To the best of our knowledge, this is the first functional clock model based on RNN which is able to explain the inter-individual differences in time judgments related to limited cognitive capacities. However, our Plastic and Cognitive RNN-clock model has some limitations. First, it allows appreciation of the importance of temporal bias, but not its direction (i.e., towards a temporal under- or overestimation). Second, the output variables used in our model were based on a single temporal task, i.e., a temporal reproduction task, and a single sensory modality, i.e., visual stimuli. It is possible that the weight of cognitive capacities would change in the context of other temporal tasks which are more or less cognitively demanding, such as a dual-task paradigm. With other tasks, it could also be necessary to add a decisional rule. In bisection tasks, it has, for example, been shown that the degree of confidence in temporal knowledge can affect the final temporal judgment69,70. Similarly, results based on another sensory modality (auditory) could also affect the weights associated to each of the four components tested in our study. It has been shown that temporal judgment of auditory stimuli are less demanding in attention and/or working memory than that of visual stimuli71,72,73. To sum up, it would be beneficial to test our model with various temporal tasks and modalities.

In conclusion, our Cognitive and Plastic RNN-Clock model, grounded in cognition, has succeeded in explaining a significant amount of variances (up to 90%) when its results are compared with 1892 temporal reproduction data collected from children (aged from 5 to 8) and adults (aged from 18 to 42 years). It therefore demonstrates that a lack of cognitive capacities directly interferes in the operation of the clock system which fails, or at least is less able, to predict the state of the oscillators.

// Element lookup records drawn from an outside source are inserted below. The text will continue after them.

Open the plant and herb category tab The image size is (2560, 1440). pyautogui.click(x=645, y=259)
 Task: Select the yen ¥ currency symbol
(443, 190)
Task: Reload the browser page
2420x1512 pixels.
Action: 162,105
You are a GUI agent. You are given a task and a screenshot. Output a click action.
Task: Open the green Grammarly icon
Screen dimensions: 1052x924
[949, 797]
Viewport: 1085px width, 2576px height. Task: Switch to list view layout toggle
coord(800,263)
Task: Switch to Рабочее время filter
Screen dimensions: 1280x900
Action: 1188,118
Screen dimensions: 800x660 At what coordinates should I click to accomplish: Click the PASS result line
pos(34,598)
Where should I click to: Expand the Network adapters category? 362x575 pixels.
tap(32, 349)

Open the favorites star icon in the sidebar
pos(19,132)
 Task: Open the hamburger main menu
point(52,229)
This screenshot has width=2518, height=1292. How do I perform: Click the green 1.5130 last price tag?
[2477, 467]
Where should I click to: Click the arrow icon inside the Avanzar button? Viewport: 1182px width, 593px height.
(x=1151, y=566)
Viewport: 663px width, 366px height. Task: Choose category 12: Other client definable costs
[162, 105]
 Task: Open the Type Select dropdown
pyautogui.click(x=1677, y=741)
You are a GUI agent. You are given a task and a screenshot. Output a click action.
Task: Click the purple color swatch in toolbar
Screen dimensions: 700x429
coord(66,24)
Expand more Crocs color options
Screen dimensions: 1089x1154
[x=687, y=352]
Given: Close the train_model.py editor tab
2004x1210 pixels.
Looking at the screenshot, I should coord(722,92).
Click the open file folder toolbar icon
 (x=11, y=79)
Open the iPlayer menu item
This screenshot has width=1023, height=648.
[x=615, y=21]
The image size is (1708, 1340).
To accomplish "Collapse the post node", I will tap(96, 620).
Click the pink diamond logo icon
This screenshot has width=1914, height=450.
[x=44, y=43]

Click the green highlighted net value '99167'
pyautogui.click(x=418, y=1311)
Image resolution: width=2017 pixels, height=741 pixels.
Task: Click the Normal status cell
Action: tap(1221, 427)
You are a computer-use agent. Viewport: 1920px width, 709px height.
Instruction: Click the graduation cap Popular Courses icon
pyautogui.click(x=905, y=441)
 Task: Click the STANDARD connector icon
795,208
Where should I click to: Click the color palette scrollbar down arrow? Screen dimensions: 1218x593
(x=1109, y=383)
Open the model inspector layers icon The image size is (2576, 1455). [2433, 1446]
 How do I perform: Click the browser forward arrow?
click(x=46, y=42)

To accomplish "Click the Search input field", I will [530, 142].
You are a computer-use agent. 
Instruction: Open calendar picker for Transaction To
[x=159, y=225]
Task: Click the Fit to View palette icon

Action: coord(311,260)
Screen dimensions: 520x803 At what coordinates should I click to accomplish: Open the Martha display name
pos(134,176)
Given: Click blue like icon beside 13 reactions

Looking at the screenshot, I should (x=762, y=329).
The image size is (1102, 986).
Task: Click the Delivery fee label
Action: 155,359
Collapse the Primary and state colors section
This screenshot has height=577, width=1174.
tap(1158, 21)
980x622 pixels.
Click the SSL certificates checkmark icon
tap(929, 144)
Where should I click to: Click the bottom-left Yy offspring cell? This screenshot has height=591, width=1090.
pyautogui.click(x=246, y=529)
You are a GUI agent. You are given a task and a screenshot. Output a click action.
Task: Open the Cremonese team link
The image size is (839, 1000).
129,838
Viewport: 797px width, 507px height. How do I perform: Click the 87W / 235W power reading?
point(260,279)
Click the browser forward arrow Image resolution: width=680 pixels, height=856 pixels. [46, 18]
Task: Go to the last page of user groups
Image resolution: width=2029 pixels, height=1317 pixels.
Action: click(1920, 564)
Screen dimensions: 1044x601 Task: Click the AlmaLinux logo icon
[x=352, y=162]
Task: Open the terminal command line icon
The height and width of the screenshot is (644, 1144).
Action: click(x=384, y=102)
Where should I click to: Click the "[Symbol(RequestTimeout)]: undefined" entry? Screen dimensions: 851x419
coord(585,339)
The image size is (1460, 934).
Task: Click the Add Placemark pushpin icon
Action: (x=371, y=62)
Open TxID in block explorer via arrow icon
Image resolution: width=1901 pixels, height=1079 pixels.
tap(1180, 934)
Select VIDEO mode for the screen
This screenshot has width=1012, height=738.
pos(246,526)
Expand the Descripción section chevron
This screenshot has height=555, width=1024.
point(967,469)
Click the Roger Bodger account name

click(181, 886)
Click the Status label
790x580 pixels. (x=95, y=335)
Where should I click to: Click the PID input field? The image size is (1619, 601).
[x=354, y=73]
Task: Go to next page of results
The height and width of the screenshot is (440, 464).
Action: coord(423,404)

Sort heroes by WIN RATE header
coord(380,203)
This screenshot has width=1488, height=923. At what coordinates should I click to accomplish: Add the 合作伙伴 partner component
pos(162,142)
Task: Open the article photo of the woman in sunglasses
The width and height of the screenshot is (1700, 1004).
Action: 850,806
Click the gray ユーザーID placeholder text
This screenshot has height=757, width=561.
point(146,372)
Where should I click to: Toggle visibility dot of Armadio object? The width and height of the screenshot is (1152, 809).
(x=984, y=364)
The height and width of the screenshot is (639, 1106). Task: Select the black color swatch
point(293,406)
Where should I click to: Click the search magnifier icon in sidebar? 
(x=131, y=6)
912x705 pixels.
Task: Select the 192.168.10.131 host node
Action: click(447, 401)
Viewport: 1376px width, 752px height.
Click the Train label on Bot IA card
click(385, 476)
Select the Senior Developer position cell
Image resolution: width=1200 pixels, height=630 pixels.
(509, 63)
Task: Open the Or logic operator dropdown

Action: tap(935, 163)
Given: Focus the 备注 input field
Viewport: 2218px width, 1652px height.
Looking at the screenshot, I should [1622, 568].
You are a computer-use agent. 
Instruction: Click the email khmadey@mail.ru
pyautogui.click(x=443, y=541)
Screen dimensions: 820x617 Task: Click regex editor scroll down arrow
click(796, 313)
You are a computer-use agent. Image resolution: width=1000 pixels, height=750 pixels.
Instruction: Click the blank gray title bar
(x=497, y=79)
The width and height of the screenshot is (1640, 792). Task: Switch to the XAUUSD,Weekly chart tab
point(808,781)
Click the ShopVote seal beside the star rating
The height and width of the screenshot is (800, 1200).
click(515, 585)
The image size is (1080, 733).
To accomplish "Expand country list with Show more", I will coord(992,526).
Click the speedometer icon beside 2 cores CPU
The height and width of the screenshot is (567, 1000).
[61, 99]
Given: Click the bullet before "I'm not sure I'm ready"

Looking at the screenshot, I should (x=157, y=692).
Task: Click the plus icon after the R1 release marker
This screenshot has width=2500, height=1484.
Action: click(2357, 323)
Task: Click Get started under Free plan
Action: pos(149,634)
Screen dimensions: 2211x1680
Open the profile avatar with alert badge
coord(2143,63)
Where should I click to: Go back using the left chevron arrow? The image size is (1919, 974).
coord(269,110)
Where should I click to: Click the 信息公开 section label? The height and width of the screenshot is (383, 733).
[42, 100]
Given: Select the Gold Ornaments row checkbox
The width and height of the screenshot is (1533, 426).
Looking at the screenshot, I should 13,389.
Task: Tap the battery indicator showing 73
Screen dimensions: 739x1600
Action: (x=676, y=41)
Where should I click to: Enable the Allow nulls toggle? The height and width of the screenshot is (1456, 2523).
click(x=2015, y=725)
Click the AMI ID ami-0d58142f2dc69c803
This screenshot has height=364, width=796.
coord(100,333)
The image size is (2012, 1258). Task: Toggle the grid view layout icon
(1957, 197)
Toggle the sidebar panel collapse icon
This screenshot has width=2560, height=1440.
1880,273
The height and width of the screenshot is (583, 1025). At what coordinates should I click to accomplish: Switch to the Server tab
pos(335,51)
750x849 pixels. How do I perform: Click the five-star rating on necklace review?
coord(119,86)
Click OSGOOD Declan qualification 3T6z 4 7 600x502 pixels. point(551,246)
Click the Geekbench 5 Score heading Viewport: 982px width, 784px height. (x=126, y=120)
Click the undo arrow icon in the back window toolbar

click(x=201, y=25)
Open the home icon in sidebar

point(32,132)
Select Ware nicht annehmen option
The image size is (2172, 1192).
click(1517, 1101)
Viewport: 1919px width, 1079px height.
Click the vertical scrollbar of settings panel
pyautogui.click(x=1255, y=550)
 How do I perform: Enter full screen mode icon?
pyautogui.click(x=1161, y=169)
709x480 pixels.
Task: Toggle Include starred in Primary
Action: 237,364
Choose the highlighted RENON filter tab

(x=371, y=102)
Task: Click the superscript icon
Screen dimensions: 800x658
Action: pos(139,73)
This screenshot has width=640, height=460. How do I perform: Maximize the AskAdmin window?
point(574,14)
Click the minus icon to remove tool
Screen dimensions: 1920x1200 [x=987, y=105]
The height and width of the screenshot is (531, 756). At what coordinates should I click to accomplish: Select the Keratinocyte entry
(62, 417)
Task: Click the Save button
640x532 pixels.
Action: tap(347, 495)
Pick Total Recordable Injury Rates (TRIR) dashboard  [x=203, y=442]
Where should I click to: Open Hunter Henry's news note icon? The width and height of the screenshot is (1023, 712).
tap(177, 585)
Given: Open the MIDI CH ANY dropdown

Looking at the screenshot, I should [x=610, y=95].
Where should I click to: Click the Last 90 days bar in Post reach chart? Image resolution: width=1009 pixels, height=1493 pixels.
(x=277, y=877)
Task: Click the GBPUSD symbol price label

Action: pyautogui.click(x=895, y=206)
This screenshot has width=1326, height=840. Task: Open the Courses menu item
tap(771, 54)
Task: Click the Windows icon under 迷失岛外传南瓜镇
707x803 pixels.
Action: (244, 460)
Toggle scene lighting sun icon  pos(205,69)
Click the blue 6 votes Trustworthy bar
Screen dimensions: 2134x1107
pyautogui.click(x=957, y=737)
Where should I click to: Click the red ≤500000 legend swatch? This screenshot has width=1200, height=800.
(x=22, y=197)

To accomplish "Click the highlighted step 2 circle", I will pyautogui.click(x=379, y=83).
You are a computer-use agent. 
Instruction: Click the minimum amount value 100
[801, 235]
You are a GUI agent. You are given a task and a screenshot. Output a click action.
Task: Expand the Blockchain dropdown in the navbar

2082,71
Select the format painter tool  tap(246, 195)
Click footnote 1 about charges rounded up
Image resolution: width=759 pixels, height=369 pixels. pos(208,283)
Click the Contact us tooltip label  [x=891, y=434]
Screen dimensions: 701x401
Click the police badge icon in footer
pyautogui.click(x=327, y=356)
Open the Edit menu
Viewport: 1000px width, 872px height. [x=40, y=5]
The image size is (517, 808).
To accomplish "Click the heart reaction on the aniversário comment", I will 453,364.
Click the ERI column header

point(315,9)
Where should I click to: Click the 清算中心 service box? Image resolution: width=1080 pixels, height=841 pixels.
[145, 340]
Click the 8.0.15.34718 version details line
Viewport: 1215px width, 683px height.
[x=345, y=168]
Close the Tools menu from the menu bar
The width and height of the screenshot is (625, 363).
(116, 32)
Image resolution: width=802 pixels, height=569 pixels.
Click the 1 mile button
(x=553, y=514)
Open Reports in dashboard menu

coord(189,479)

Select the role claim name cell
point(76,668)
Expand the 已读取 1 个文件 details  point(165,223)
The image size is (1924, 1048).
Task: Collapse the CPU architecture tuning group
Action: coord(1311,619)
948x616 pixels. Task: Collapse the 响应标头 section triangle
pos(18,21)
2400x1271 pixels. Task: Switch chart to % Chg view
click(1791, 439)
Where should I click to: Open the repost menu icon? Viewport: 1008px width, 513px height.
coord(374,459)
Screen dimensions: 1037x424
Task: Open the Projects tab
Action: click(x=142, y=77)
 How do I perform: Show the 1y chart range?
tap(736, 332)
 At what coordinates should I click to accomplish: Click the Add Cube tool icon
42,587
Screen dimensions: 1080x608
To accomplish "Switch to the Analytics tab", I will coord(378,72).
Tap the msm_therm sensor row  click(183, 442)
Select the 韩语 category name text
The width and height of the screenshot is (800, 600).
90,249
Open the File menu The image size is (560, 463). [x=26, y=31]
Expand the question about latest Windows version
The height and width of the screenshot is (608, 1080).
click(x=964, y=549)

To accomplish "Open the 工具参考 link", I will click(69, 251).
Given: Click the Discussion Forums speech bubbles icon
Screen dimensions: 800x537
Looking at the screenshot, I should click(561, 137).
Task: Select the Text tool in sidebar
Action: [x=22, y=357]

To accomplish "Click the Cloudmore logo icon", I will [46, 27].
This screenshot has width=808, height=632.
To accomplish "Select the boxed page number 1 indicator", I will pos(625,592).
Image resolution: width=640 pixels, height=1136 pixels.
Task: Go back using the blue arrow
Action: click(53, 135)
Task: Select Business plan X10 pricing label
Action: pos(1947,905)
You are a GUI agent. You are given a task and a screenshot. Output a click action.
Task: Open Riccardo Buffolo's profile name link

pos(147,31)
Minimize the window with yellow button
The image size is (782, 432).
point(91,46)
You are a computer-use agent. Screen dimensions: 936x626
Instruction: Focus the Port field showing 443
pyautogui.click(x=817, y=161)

The originality of our model is that it succeeds in unifying the neurological clock models17,18,49 and the models of temporal information processing1, based on the scalar expectancy theory10,74. Therefore, it considers time judgments by the brain equipped with oscillators and their variations due to the system plasticity and the cognitive capacities that are known to differ between individuals.

Ethical statements

The data allowing the establishment of the final model are based on protocols which were approved by the research ethical committee IRB-UCA as well as by the ethical standards of the French national research committee (academy) of the French National Education Ministry. This experiment was conducted in accordance with the 1964 Helsinki declaration. The children’s parents and the adults signed a written informed consent to participate in this study.